Committee membership comprises:
- Mr Cliff Weeks, Department of Aboriginal Affairs (Chair)
- Mr Peter Conran, Department of the Premier and Cabinet
- Mr Tim Marney, Mental Health Commission
- Ms Emma White, Department for Child Protection and Family Support
- Mr James McMahon, Department of Corrective Services
- Ms Sharyn O'Neill, Department of Education
- Professor Bryant Stokes, Department of Health
- Mr Grahame Searle, Department of Housing
- Mr Ralph Addis, Department of Regional Development
- Dr Ruth Shean, Department of Training and Workforce Development
- Dr Karl O'Callaghan, WA Police
- Ms Cheryl Gwilliam, Department of the Attorney General
- Mr Michael Hayden, Western Australian Aboriginal Advisory Council
- Mr Ross Tomasini, Chief Operating Officer
The Aboriginal Affairs Coordinating Committee (AACC) is the main coordinating body for Aboriginal affairs, programs, services and policies. The AACC and its member agencies form a key support role to the Aboriginal Affairs Cabinet Sub-Committee (AACSC) through the provision of high-level strategic policy development and advice.

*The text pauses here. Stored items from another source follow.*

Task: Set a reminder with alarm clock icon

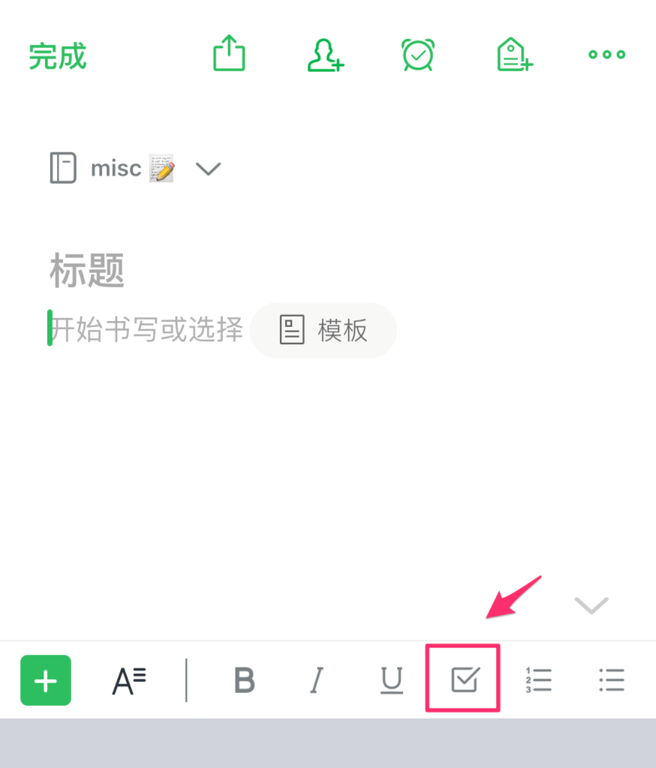Action: pos(418,54)
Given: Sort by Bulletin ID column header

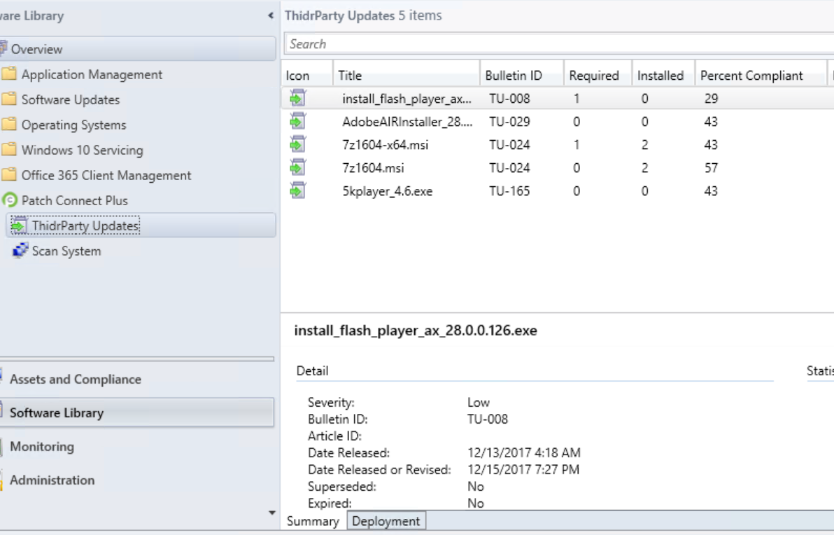Looking at the screenshot, I should [514, 76].
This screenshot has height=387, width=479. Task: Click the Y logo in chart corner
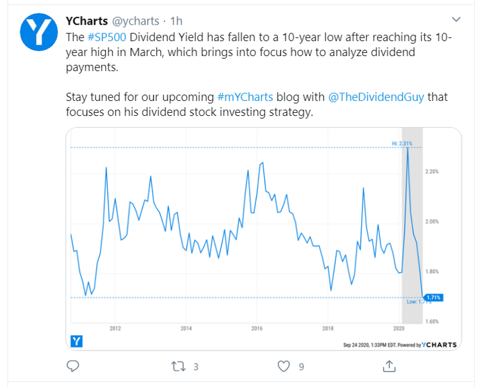(76, 341)
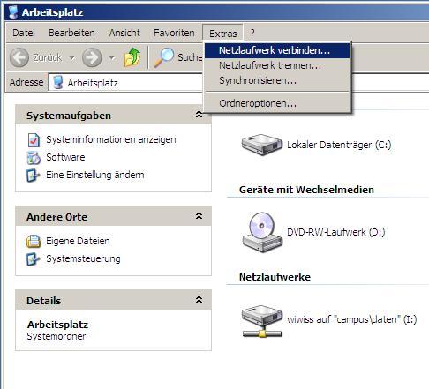Screen dimensions: 429x389
Task: Click the Systeminformationen anzeigen link
Action: (111, 139)
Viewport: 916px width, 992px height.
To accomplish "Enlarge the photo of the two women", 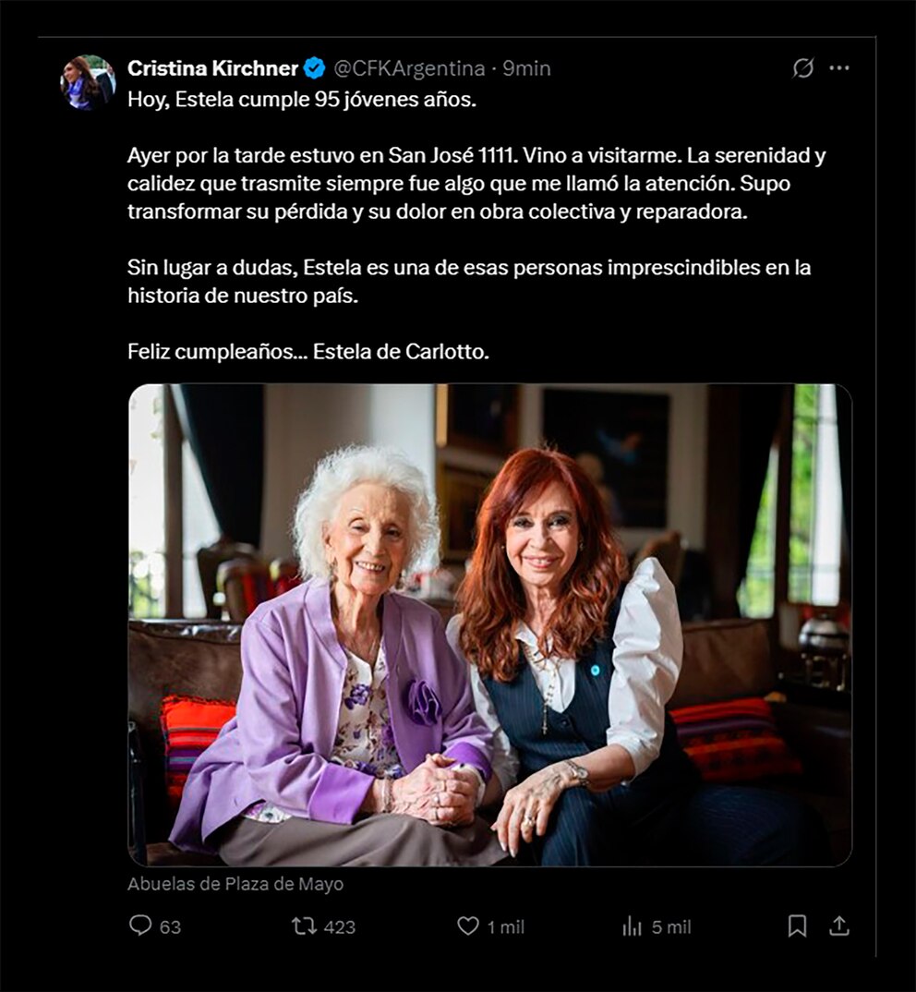I will pos(489,624).
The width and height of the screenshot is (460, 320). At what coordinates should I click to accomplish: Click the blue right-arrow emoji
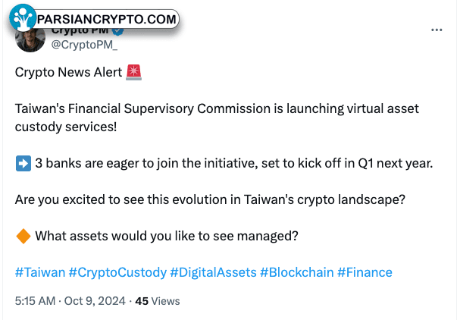23,163
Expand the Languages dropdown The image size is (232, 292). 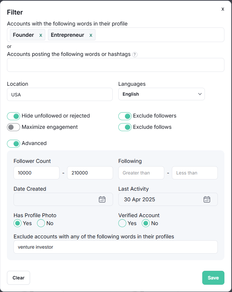click(x=162, y=94)
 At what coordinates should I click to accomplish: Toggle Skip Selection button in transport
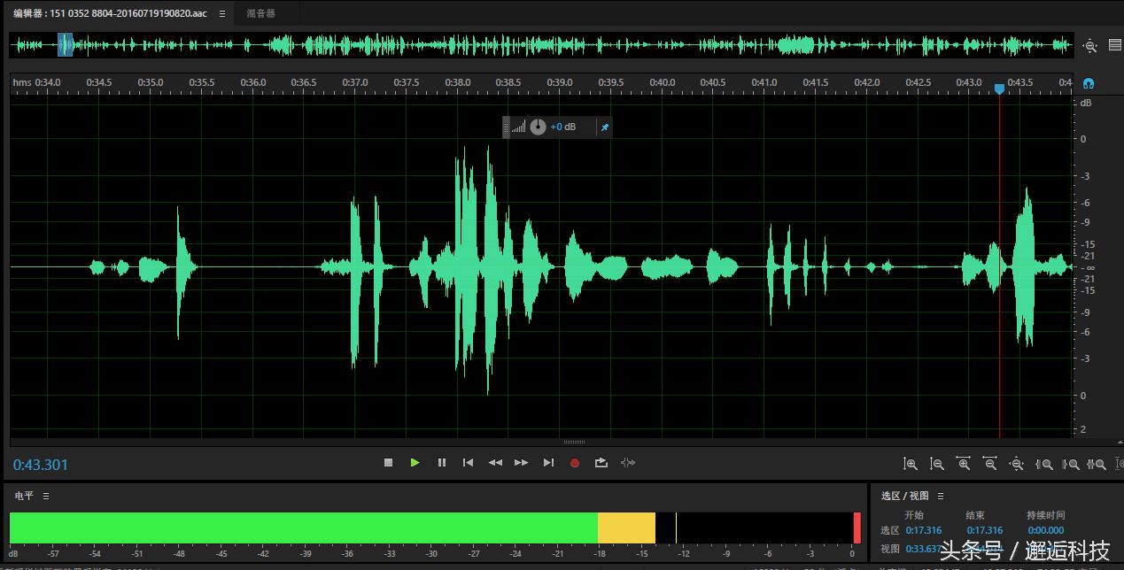[628, 463]
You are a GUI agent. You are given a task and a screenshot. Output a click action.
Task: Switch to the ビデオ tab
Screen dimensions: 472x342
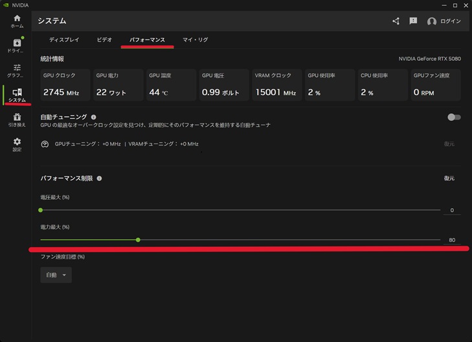point(104,40)
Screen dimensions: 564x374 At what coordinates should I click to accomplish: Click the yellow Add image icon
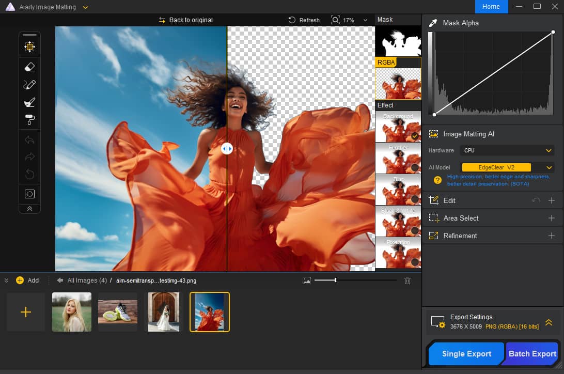20,281
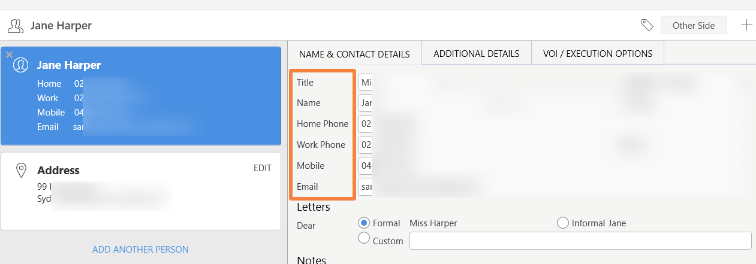The height and width of the screenshot is (264, 756).
Task: Click into the custom salutation text box
Action: pyautogui.click(x=580, y=241)
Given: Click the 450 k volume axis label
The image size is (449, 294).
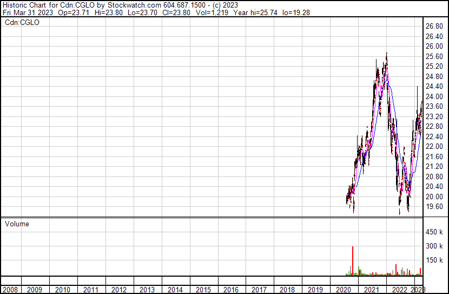Looking at the screenshot, I should pyautogui.click(x=434, y=232).
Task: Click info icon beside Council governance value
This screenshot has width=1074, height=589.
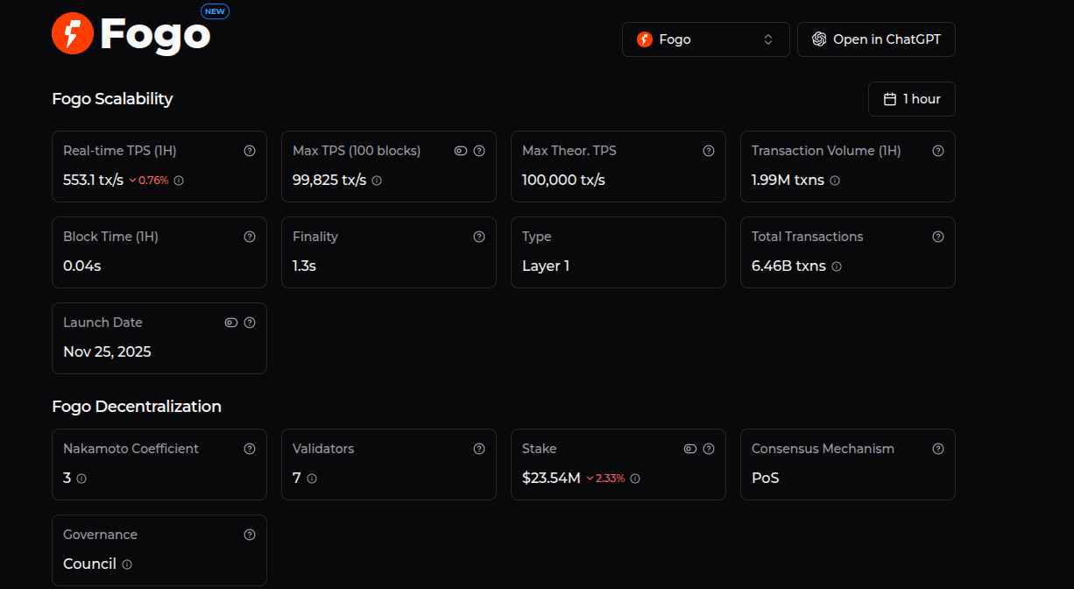Action: pyautogui.click(x=127, y=564)
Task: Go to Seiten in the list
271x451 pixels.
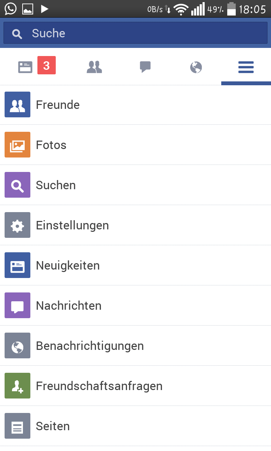Action: click(x=53, y=426)
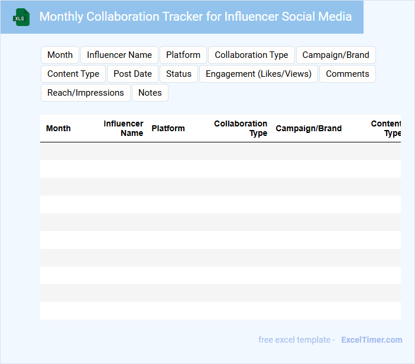Click the Reach/Impressions tag
The image size is (415, 364).
[86, 93]
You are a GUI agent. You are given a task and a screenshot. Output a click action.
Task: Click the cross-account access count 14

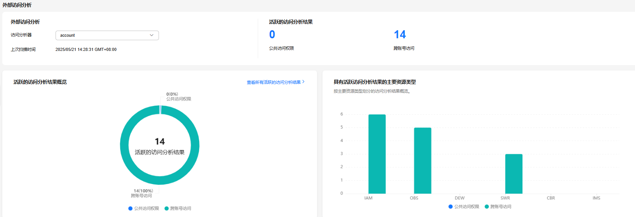(x=400, y=34)

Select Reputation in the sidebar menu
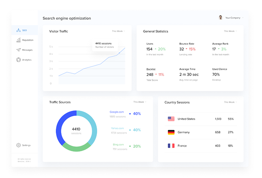28,40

Following the establishment of the Aboriginal Affairs Cabinet Sub-committee (AACSC) in April 2013, the function of the AACC has been expanded to include five targeted issues based AACC Sub-committees tasked with assisting to solve key sector issues, deliver major reform and drive systematic and cultural change.
Current AACC Sub-committees include:
- Aboriginal Health and Mental Health
- Aboriginal Education
- Aboriginal Economic Development and Governance
- Aboriginal Family, Youth and Children
Strategic activities and projects the AACC is currently coordinating include:
- AACC Sub-committee priority projects.
- AACC Priority Location projects.
A small number of metropolitan, regional and remote communities are identified as models to introduce sustainable improvement. Through the AACC Chief Operating Officer, the AACC will provide fast, effective response to key critical incidents involving Aboriginal people. The learnings from these models will provide the basis for delivering sustainable improvement state-wide.
The AACC aims to make decisions to resolve long-standing systemic issues that prevent progress in achieving better outcomes for Aboriginal people. These issues will be addressed through the development of strategic policy responses that identify appropriate solutions.